◆ WHAT YOU SHOULD DO ◆
Take the material below and reproduce, word for word, only the lines from the line with "Task: Select the 3+9 column layout" through the line with "The image size is (1000, 449).".

◆ MATERIAL TO PROCESS ◆
----

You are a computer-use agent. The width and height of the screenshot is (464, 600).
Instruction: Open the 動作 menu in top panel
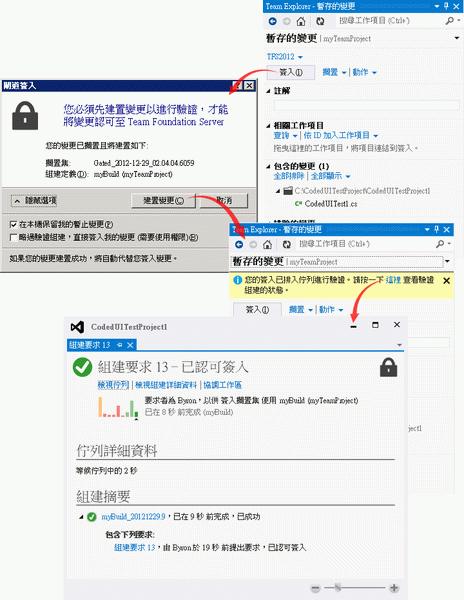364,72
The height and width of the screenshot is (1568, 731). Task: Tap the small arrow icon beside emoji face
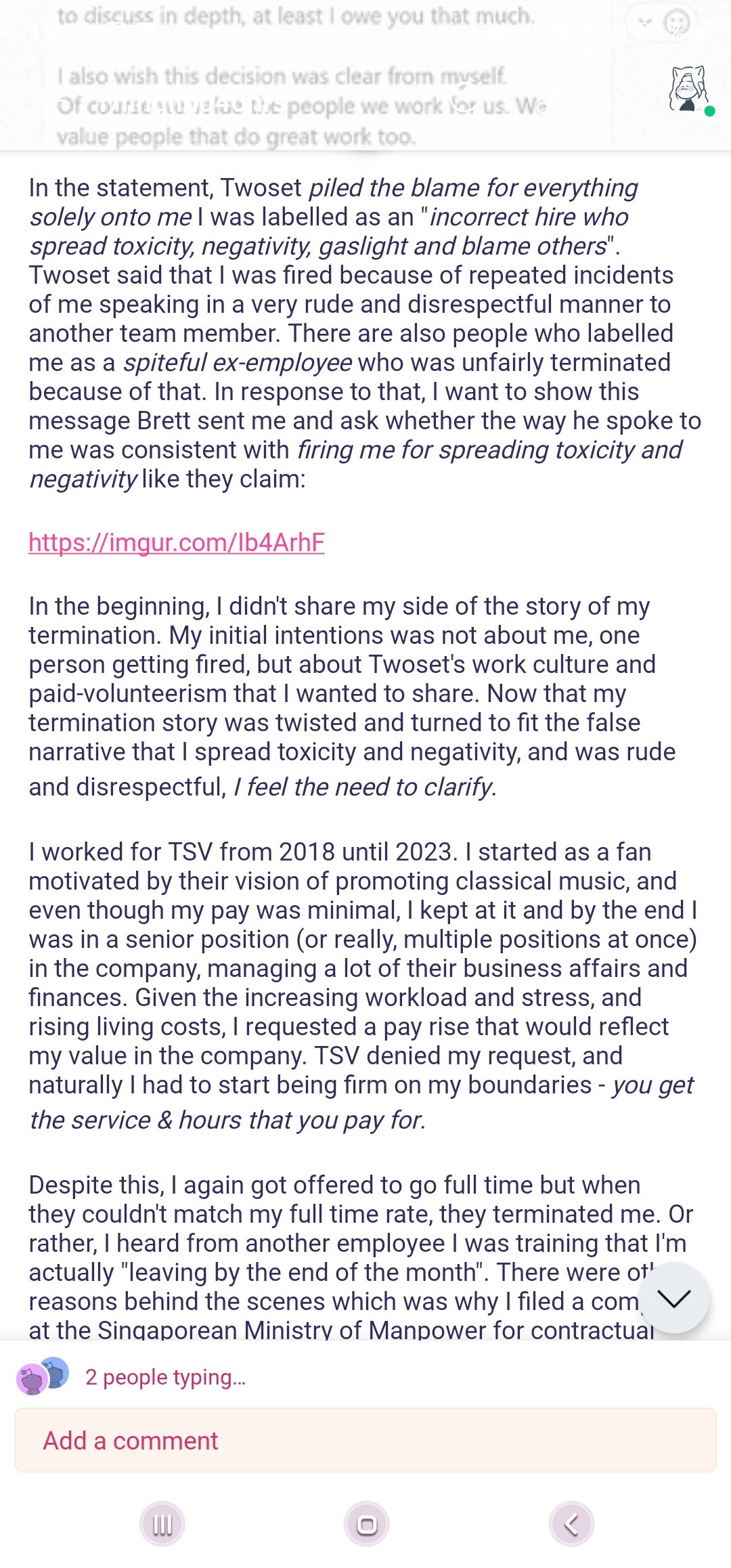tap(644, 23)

----

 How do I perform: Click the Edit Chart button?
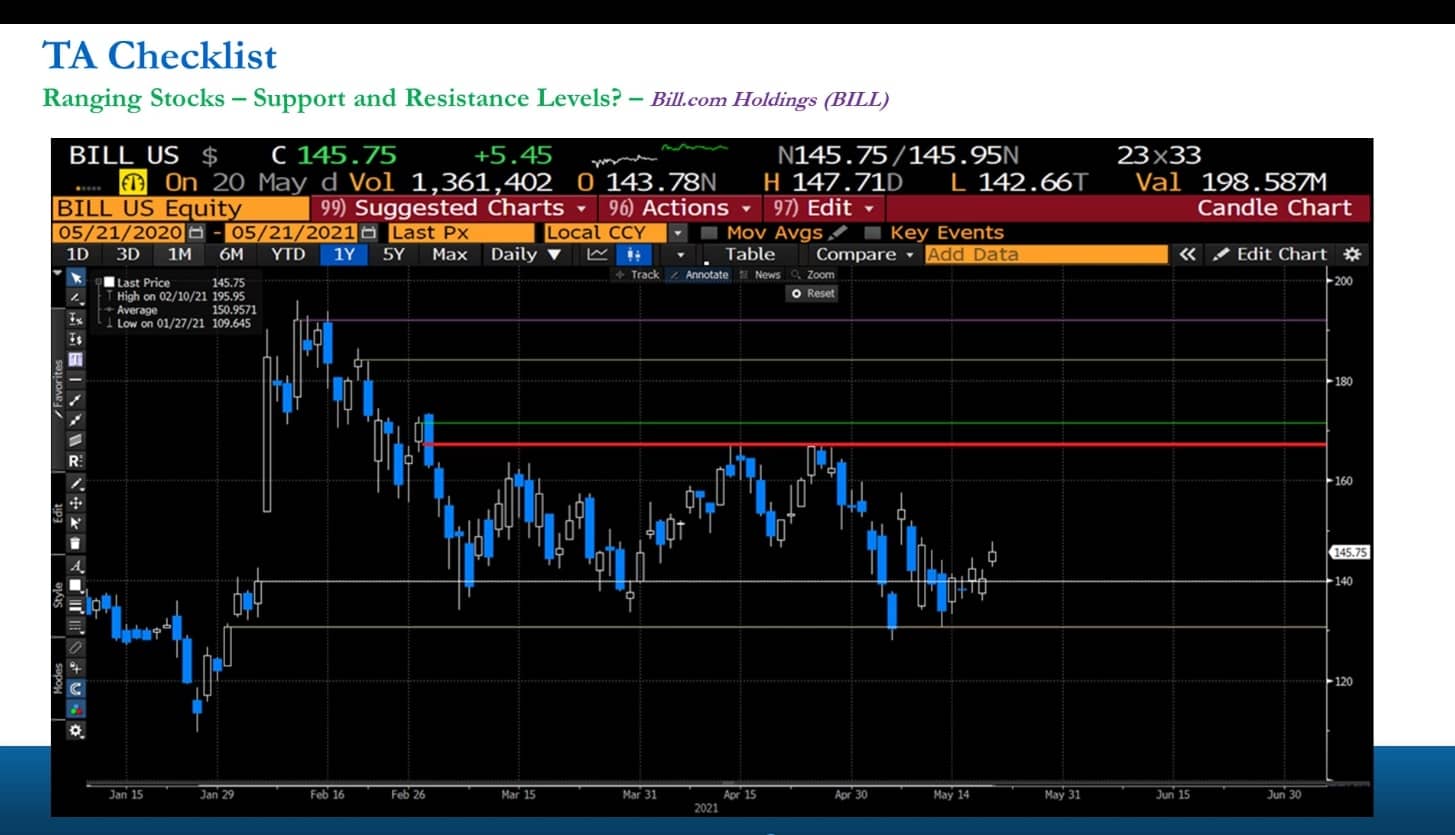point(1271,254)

----

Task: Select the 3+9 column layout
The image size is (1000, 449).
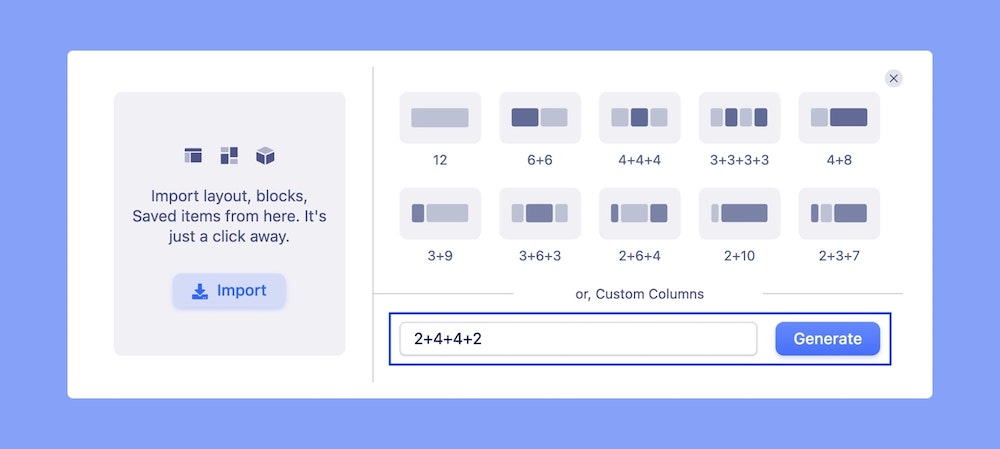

----

◆ REPLY ◆
Task: Select the 3+9 column layout
The image size is (1000, 449).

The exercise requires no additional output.